> TEXTAUSZUG
★ ★ ★ ★

Wer wird die Studienplätze, die wir jetzt haben, bekommen? – Ich kann Ihnen sagen, wer statistisch im Sommer eine Zusage und wer eine Absage bekommt. Eine Absage werden insbesondere sehr viele potenzielle Studierende aus Berlin bekommen, weil die durchschnittlichen Abinoten in Berlin aus irgendwelchen Gründen ein bisschen schlechter sind. Wir haben einen flächendeckenden NC – die Konsequenzen sind logisch.

Die Zusammensetzung der Berliner Studierendenschaft ist relativ untypisch. Wir hatten eine Anhörung mit Frau Mai-Hartung, der Geschäftsführerin des Studentenwerks. Sie hat gesagt, es gebe kein Bundesland, in dem der Anteil von mobilen und von der Herkunft her in höheren Schichten angesiedelten Studierenden so hoch sei. Woran liegt das? – Mal ganz neutral gesagt: Bei einer drastischen Knappheit von Studienplätzen verschiebt sich die Zulassungswahrscheinlichkeit drastisch zugunsten der im Bildungssystem ohnehin Privilegierten. Ich glaube, eines können wir gemeinsam nicht wollen: die bekannten Ungerechtigkeiten unseres Bildungssystems weiter und weiter und weiter zu perpetuieren.

★ ★ ★ ★

> Gesammelte Daten
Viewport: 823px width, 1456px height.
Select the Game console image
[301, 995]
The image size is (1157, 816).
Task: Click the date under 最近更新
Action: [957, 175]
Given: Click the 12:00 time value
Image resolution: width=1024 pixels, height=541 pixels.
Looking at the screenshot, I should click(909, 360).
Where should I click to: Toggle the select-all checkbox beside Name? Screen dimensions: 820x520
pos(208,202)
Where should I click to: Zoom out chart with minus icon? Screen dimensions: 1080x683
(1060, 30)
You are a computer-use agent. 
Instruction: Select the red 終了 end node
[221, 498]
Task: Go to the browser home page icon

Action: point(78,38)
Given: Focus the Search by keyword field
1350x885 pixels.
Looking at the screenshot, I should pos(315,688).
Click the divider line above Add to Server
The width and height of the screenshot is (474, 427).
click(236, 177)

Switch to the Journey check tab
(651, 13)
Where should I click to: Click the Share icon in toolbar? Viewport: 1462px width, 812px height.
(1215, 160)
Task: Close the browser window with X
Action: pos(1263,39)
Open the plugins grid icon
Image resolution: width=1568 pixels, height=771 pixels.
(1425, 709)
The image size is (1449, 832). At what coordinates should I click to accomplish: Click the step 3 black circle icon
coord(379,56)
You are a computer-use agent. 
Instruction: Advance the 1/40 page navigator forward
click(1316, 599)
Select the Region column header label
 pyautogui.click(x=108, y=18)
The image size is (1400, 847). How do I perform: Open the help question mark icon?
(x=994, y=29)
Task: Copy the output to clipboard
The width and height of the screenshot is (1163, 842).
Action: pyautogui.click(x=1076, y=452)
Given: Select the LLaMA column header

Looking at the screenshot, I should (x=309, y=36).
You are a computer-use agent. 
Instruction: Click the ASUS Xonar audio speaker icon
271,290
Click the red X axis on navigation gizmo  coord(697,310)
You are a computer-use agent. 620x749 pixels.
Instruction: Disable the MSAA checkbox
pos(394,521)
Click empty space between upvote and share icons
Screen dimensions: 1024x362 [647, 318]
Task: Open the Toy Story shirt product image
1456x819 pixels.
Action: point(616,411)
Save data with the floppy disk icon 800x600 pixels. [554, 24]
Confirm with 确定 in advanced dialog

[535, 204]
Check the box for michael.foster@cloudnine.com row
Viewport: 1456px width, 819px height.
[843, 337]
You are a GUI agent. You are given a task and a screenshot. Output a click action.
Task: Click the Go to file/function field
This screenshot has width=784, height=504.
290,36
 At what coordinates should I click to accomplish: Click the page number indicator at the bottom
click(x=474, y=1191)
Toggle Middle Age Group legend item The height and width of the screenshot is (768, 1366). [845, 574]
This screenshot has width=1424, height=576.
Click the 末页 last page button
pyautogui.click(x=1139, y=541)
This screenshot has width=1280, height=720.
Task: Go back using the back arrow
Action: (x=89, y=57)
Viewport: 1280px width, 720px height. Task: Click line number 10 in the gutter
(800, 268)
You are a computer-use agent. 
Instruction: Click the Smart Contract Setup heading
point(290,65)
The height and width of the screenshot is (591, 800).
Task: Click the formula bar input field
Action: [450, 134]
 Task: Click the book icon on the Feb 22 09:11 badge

★ ★ ★ ★

> ARBEITSAUFTRAG
Führen Sie den Text über die Studienplatzvergabe in Berlin im Anschluss an seinen letzten Satz weiter. Für die Bearbeitung werden die Datensätze nicht gebraucht.

> LÖSUNGSTEIL
[Beifall bei den Grünen]

Wer wird besonders davon betroffen sein, keinen Studienplatz zu bekommen? – Das kann ich Ihnen sagen: alle Leute, die nicht mobil sein können. – Ich weiß nicht, warum das Land Berlin auf seiner Berlin.de-Webseite Werbung für das Studium in Mecklenburg-Vorpommern macht. Vielleicht ist das ein Teil der Strategie. Ich bin gespannt auf die Antwort auf meine Kleine Anfrage. – Es gibt Personen, die sich Mobilität gar nicht leisten können, denn sie kostet Geld. Ich muss es mir leisten können, mich von meiner Familie zu entfernen, nicht auf die sozialen Sicherungssysteme zurückzufallen. Viele junge Frauen aus eher traditionellen Elternhäusern können zudem gar nicht durchsetzen, dass sie in einer anderen Stadt studieren.

[Mieke Senftleben (FDP): Die Zeiten sind aber vorbei! Wo leben Sie denn?]

Frau Kollegin Schillhaneck! Sie sind am Ende!

Ich habe das gesehen. – Was wir sonst noch haben, ist ein deutlicher Verdrängungswettbewerb zuungunsten derer, die ohne Abitur versuchen, einen attraktiven Ausbildungsplatz zu bekommen. Und das insgesamt beißt sich mit sämtlichen Vorstellungen von einer Steigerung der Akademikerquote, von Bildungsgerechtigkeit des Heranführens von bis jetzt nicht akademischen Familien an höhere Bildung. Das kann nicht in unserem Interesse liegen.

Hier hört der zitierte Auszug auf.